In view of the different indexing methods of EA articles in different literature databases and their potential impact on the publication stage field, this study will take IEEE journals as an example, analyze and compare the differences of publication stage of EA articles in three typical bibliographic databases, including Web of Science Core Collection (WoS CC), Scopus and Engineering Village compendex (EI). The specific research questions include:

Differences in publication stages of the same EA article in WoS CC, Scopus and EI.
Differences in publication stage modes of different EA articles from the same journal in WoS CC, Scopus and EI.

4 Methodology

4.1 Selection of journals

IEEE (Institute of Electrical and Electronics Engineers) is one of the world's famous professional societies. Combined with the author's previous research on EA articles and their publishers (journals) in WoS CC [89], although IEEE journals do not contain a large number of EA articles, they have a certain scale, ranking 9th in 2018–2022. Therefore, considering the academic status of IEEE journals and their number of EA articles (appropriate amount of data analysis work), the author decided to choose IEEE journals as case for this study. Regarding the database, the author mainly considers whether it includes IEEE journals and its international popularity. In addition to the two comprehensive bibliographic databases (WoS CC and Scopus), the most famous engineering database (EI) in the world is also used in this study.

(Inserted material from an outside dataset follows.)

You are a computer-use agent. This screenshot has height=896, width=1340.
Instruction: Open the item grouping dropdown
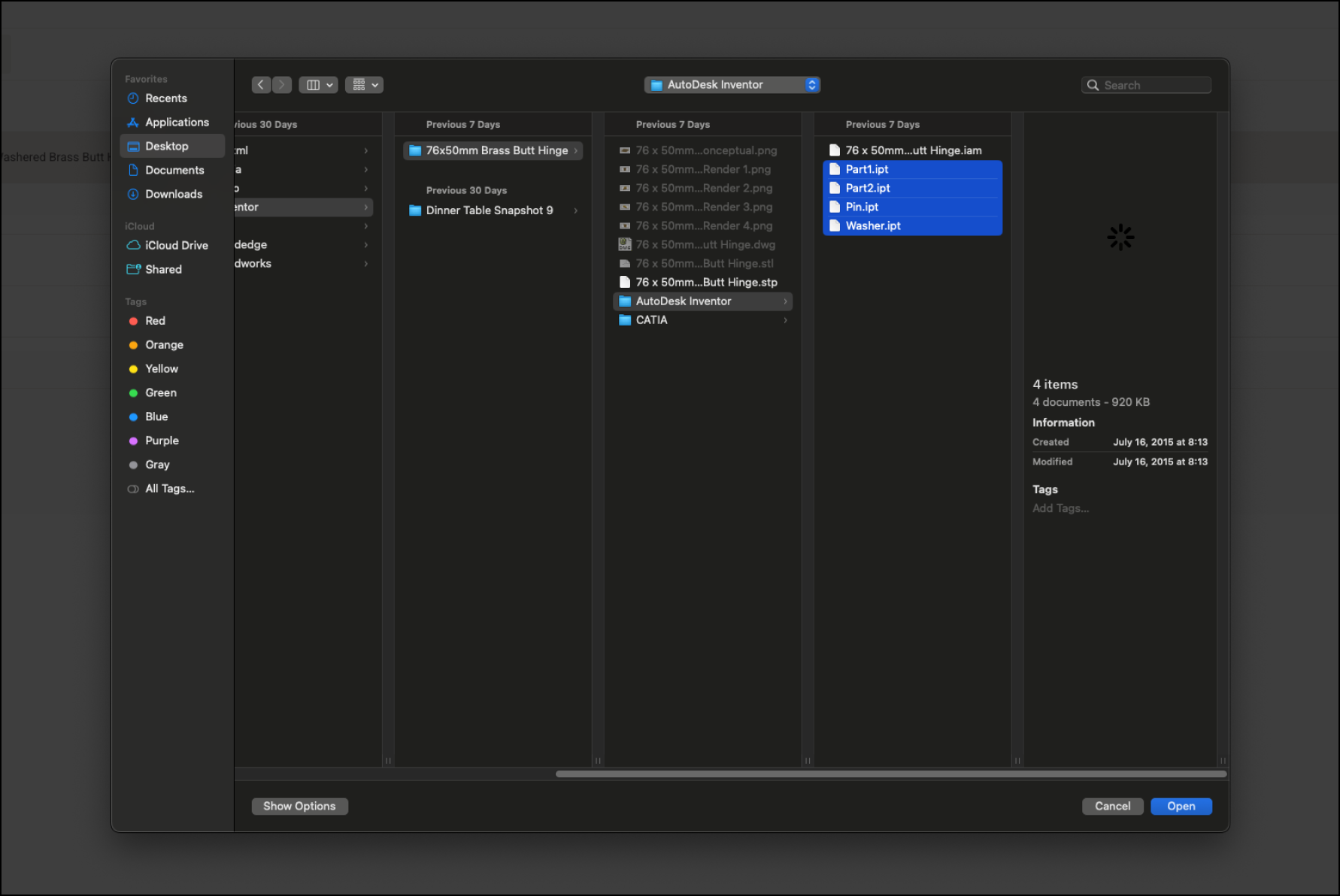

In order to meet the research purposes of this paper, the selected journal must meet three conditions: (1) It must be included in WoS CC, Scopus, and EI databases simultaneously; (2) It must provide an EA publication policy; (3) It must be indexed all by the EA indexing method in the above three databases. The selection process was as follows: First, in WoS CC, the search strategy of [Publisher = IEEE and Document Type = (Article OR Review)] was adopted to obtain 301 publication titles. Next, these publication titles were searched one by one on the IEEE Xplore platform. Publication titles that served as conference proceedings, did not have EA publication policies, or could not be found in IEEE were delete. The WoS database started indexing EA content in December 2017, so publication titles without publication records from 2017 and onwards were also deleted. The number of eligible journals was reduced to 186. To meet condition (3), these 186 journals were further screened to ensure that each journal contained at least one “EA record,” resulting in a list of 49 journals. “EA record” here refer to the record indexed by the WoS CC database using EA indexing method, identified by the “Early Access” tag in the Document Type field or the “Early Access Date” field [90]. These 49 journals were then checked in the Scopus and EI, and 2 of them were not found. Finally, 47 journals were identified. Of these 47 journals, only one had a unique situation, having only EA records in WoS CC and only official publication records in Scopus and EI during the period of data collection for this study. The author made a special check on this journal. According to the search results before and after the data collection time in this paper, this journal had EA records in Scopus and EI, which met the condition (3). Therefore, through the above screening process, this paper has obtained the most IEEE journals that meet the research requirements.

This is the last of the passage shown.